How The Shared Assessments Standardized Information Gathering Questionnaire (SIG) Can Help with DORA Compliance

Shared Assessments’ Standardized Information Gathering Questionnaire (SIG) can be a valuable tool in achieving DORA (Digital Operational Resilience Act) compliance by providing a structured framework for assessing third-party risk. Shared Assessments SIG 2025, to be released later this year, will offer both robust support of and mapping to DORA standards.

DORA is an EU regulation that entered into force in January 2023 that will apply as of January 2025. It aims to strengthen the IT security of financial entities such as banks, insurance companies and investment firms. As stated by European Insurance and Occupational Pensions Authority, DORA is meant to make sure “that the financial sector in Europe can stay resilient in the event of a severe operational disruption.”

DORA weaves together rules relating to operational resilience for the financial sector applying to numerous types of financial entities and ICT (Information Technology and Cybersecurity) third-party service providers.

The financial sector is increasingly dependent on technology to deliver its services – and may become even more so with the emerging role of Artificial Intelligence – which makes financial entities vulnerable to cyber-incidents. (Look no further than the 10 Biggest Breaches in Finance to understand that cybercriminals choose their targets based on maximum impact and maximum profit – the financial sector is disproportionately impacted.)

When not managed properly, ICT risks can lead to disruptions of financial services globally.
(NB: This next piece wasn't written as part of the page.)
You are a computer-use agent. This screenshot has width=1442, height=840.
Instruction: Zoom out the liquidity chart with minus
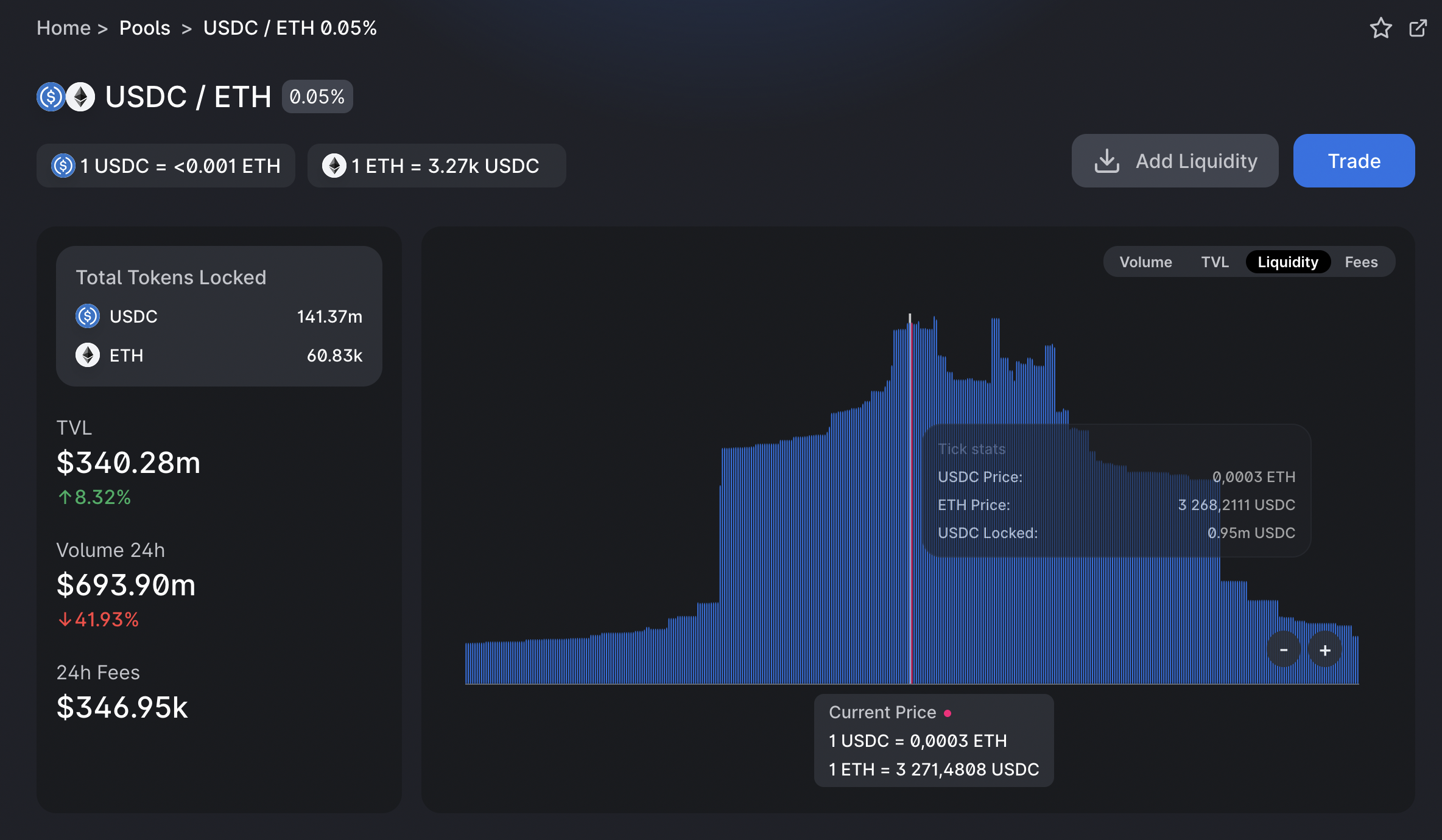click(x=1284, y=649)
In turn, this would impact other companies, sectors, and even the broader economy, which emphasizes the importance of the digital operational resilience of the financial sector.

6 Key Areas Covered By DORA

With 6 pillars relating to third-party security, DORA covers:

1. ICT risk management: Principles and requirements on ICT risk management framework
2. ICT third-party risk management: Monitoring third-party risk providers and key contractual provisions
3. Digital operational resilience testing: Basic and advanced testing
4. ICT-related incidents: General requirements and reporting of major ICT-related incidents to competent authorities
5. Information sharing: Exchange of information and intelligence on cyber threats
6. Oversight of critical third-party providers: Oversight framework for critical ICT third-party providers

Shared Assessments Standardized Information Gathering Questionnaire (SIG) Answers To DORA

DORA places a strong emphasis on managing risks associated with third-party service providers. By ensuring these third parties meet robust security and resilience standards, organizations can significantly enhance their overall operational resilience.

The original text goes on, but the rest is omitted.